IX. La quatrième loi de nature est que chacun se rende commode et traitable aux autres. Pour mieux entendre cela, il faut remarquer que les hommes qui doivent entrer en société y apportent une merveilleuse diversité d’esprits, comme leurs affections sont diverses. Il en est de même d’eux, que des pierres qu’on assemble de diverse matière et de diverse figure, pour élever un grand édifice : car tout ainsi qu’une pierre, dont la figure est raboteuse et irrégulière, qui se met en œuvre malaisément, et fait perdre aux autres plus de place qu’elle n’en occupe, si la dureté de sa matière ne permet point qu’elle soit taillée, est enfin rejetée comme malpropre et incommode au bâtiment ; pareillement, un homme, qui, par la rudesse de son esprit, veut retenir des choses qui lui sont superflues, et ôter à autrui ce qui lui serait nécessaire, qui demeure opiniâtre et incorrigible, devient à charge, fâcheux, et incommode à tout le monde, très malpropre à entrer dans la société civile. En effet, puisque ce n’est pas tant seulement avec juste raison, mais par quelque nécessité naturelle, que chacun s’effor­ce de tout son possible d’acquérir les choses nécessaires a sa conservation ; s’il se rencontre quelqu’un, qui s’opiniâtre à retenir les superflues, ce sera par sa faute que la guerre en naîtra ; parce que rien ne l’oblige à émouvoir cette dissension. Il choque en ce déraisonnable procédé la loi fondamentale de nature ; suivant laquelle je tire cette conclusion, comme démontrée, que chacun doit se rendre souple et maniable aux intérêts d’autrui, qui ne renversent pas les liens propres et nécessaires. Celui qui enfreint cette loi est barbare, ou pour m’expliquer plus doucement, fâcheux, et incom­mode à la société civile.

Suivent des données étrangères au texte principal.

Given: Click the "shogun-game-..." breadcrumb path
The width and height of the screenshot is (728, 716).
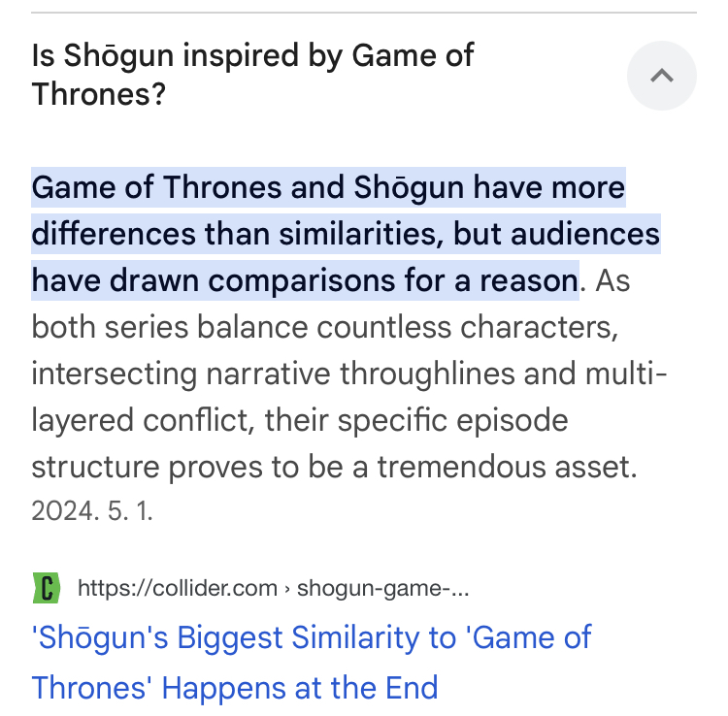Looking at the screenshot, I should click(x=382, y=588).
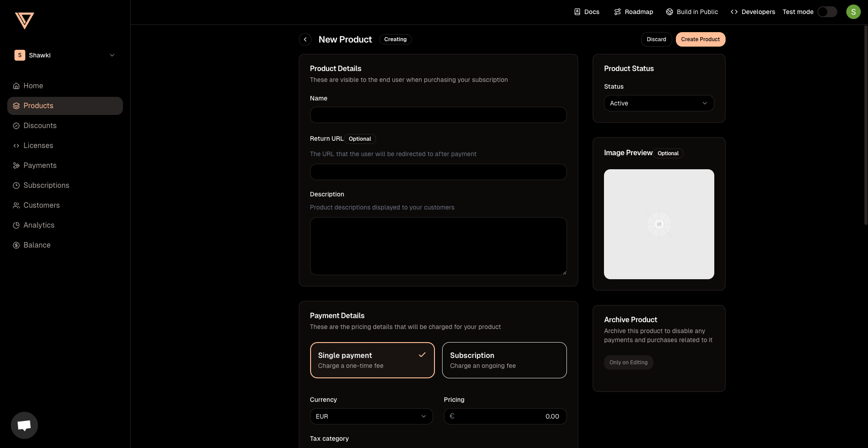Select the Single payment option
Screen dimensions: 868x448
tap(372, 360)
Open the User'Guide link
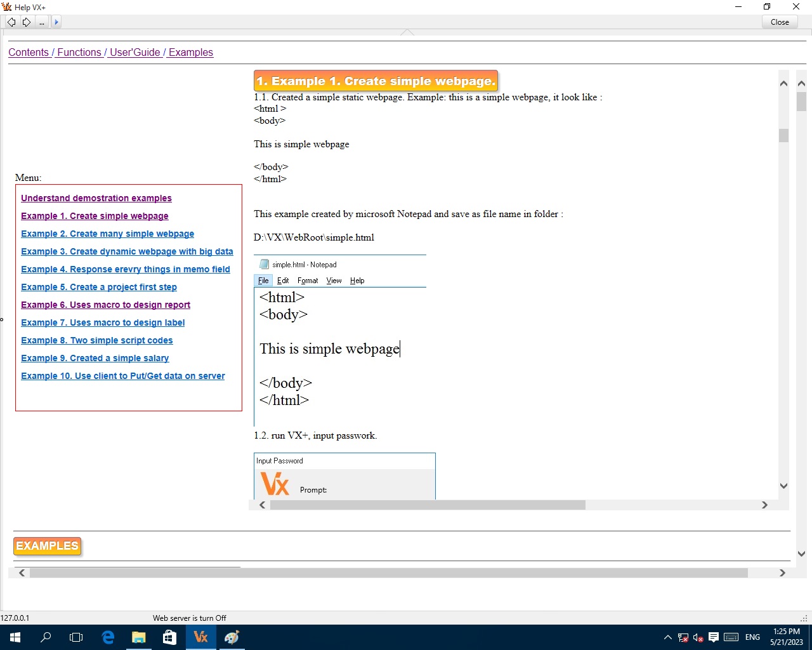Screen dimensions: 812x650 tap(134, 53)
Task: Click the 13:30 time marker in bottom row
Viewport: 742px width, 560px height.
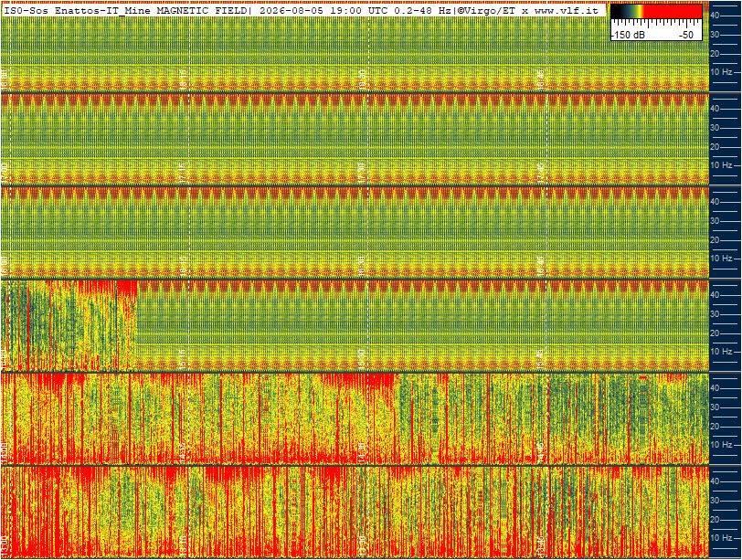Action: [x=362, y=544]
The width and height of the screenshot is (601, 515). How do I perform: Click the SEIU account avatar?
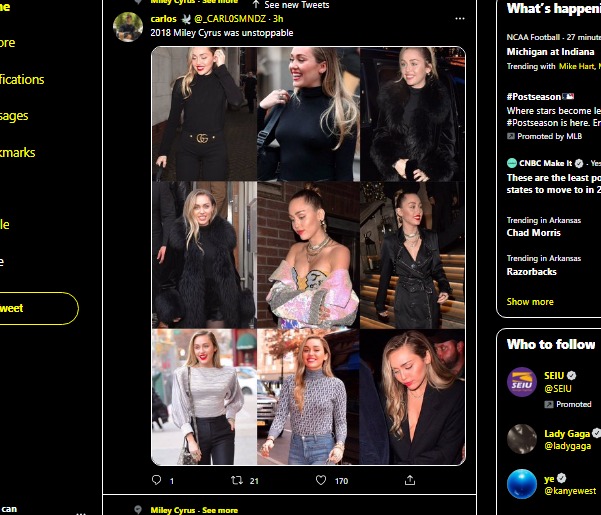pos(521,382)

X. La cinquième loi de nature est qu’il faut pardonner les fautes passées à celui qui s’en repent et qui en demande pardon, en prenant toutefois des assurances pour l’avenir. Le pardon du passé, ou la rémission de l’offense, n’est autre chose que la paix qu’on accorde à celui qui la demande, plein de repentir d’une action par laquelle il provoquait à la guerre. Mais la paix qu’on accorde à une personne qui ne se repent point, c’est-à-dire qui conserve un cœur ennemi, ou qui ne donne point des assurances pour l’avenir, n’est pas tant une paix, qu’un effet honteux de la crainte : et par consé­quent, ce n’est pas la nature qui nous l’ordonne. Au reste, celui qui ne veut pas par­don­ner à une personne qui se repent, et qui lui donne pour l’avenir toutes les assuran­ces qu’il doit désirer, montre en cette obstination que c’est la paix qui lui désagrée. Ce que je tiens entièrement contraire aux lois de la nature.


XI. La sixième loi de nature est qu’en la vengeance ou imposition des peines il ne faut pas regarder au mal passé, mais au bien à venir. C’est-à-dire, qu’il n’est permis d’imposer quelque peine, à autre dessein qu’à celui de corriger le coupable, ou de rendre meilleurs ceux à qui le supplice servira d’exemple. je confirme cela, première­ment de ce que, par la loi naturelle démontrée en l’article précédent, chacun est obligé de pardonner à autrui, pourvu qu’il prenne des précautions pour l’avenir. D’ailleurs, parce que la vengeance, lorsqu’elle ne regarde que le temps passé, n’est autre chose qu’un triomphe, et qu’une gloire d’esprit qui n’aboutit à aucune fin (car on ne consi­dère que le passé et la fin doit toujours regarder l’avenir). Or ce qui ne tend à aucune fin certaine, est vain et tout à fait inutile. La vengeance, qui ne regarde pas l’avenir, procède d’une vaine gloire, et s’exerce contre toute raison. Mais d’offenser quelqu’un sans raison, c’est introduire la guerre dans le monde, et renverser la loi fondamental- de nature. C’est donc un précepte de la nature, que d’user de prévoyance en la ven­gean­ce des injures, sans avoir d’égard au passé ; et l’infraction de cette loi est ce qu’on nomme cruauté.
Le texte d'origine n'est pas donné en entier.